Karl Nolle, MdL

Frankfurter Rundschau, 09.09.2005

Ein Todesfall mit Folgen

Weil eine NPD-Kandidatin starb, wählt halb Dresden erst nach dem 18. September
 
Der Tod von Kerstin Lorenz bringt die Wahl durcheinander. Nachdem die NPD-Bundestagskandidatin bei einer Kundgebung am Montag einen Hirnschlag erlitt, ins Koma fiel und am Mittwoch starb, kann halb Dresden am 18. September nicht mitstimmen.

Dresden · Weder kann die NPD auf die Schnelle einen Ersatzkandidaten aufstellen, noch können rechtzeitig neue Wahlzettel gedruckt und verschickt werden. Deshalb bleiben rund 219 000 Wahlberechtigte in Dresden zuhause, während der Rest der Republik entscheiden darf, wer Kanzler wird. Wer schon per Brief gewählt hat, darf später noch einmal abstimmen.

Sachsens Landeswahlleiterin Irene Schneider-Böttcher plant eine Nachwahl. Der Termin ist noch offen, sie hofft auf ein Wochenende Ende September oder Anfang Oktober. Innerhalb von sechs Wochen nach dem ursprünglichen Termin, so schreibt es das Gesetz vor, müssen im Todesfall eines Kandidaten Nachwahlen abgehalten werden. Am Abend des 18. September wird der Bundeswahlleiter nur ein vorläufiges Ergebnis verkünden - für ganz Deutschland minus halb Dresden.

Das Ableben der NPD-Frau macht aus den Stimmen des Wahlvolks im Wahlbezirk 160 (Dresden I) ganz besondere Stimmen. Halb Dresden wird nämlich, wenn es später an die Urnen schreitet, das vorläufige Ergebnis vom 18. September im Hinterkopf haben. Sollte der Rest der Republik äußerst knapp und spannend gewählt haben, ließe sich in den Dresdner Stadtteilen Striesen, Blasewitz, Plauen, Altstadt, Prohlis oder Gruna vielleicht der Kanzler noch einmal retten - oder stürzen.
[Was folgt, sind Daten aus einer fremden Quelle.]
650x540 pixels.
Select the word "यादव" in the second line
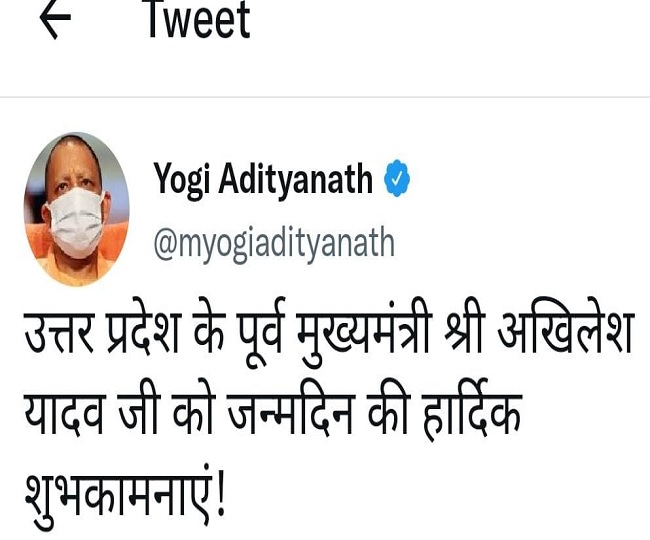coord(63,414)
So würde - im Falle eines hauchdünnen Wahlergebnisses - aus halb Dresden ein stimmgewaltiges Wahlvolk von Taktierern. Ihr Wissensvorsprung vor dem übrigen Wahlvolk ermöglicht ihnen den gezielten Einsatz ihrer Stimme. Eine Partei knapp an der Fünf-Prozent-Hürde gescheitert? Lässt sich womöglich reparieren. Und uninteressante Parteien, deren Wahl sowieso nichts ändert, kann der Taktierer ignorieren.

Sogar der Fall einer nachträglichen Parteienbestrafung ist denkbar, spekulieren die Analytiker der Internetseite www.wahlrecht.de. Der Fall wäre allerdings bizarr: Bekäme die sächsische CDU am 18. September wieder Überhangmandate, weil sie deutlich mehr Direktwahlkreise gewinnt als Zweitstimmen bekommt, dann könnten beispielsweise listige Dresdner SPD-Anhänger die CDU anschließend beschädigen, indem sie ihr die Zweitstimme geben. Das würde die Differenz zwischen Erst- und Zweitstimmen verkleinern und hätte womöglich den Verlust der CDU-Überhangmandate zur Folge.

Bei der Bundestagswahl vor drei Jahren ging es so aus: In Dresden I gewann die CDU-Kandidatin Christa Reichardt das Direktmandat. Die meisten Zweitstimmen fielen aber auf die SPD. Gesamtdeutsch gezählt kam die SPD im September 2002 republikweit auf 18 488 668 Zweitstimmen, CDU und CSU auf 18 482 641 - macht ein Unionsminus von gerade einmal 6027. Sollte es wieder so knapp sein, entscheidet sich vielleicht in der sächsischen Landeshauptstadt, wer stärkste Fraktion im Bundestag wird.

Vielleicht wird aber auch alles ganz langweilig. Sollte am Abend des 18. September nämlich alles klar sein, dann könnte es bei der Nachwahl einige Wochen später furchtbar fade werden: Das Wahlvolk Dresden I bleibt dann mangels Entscheidungsgewalt und historischer Bedeutung einfach zuhause.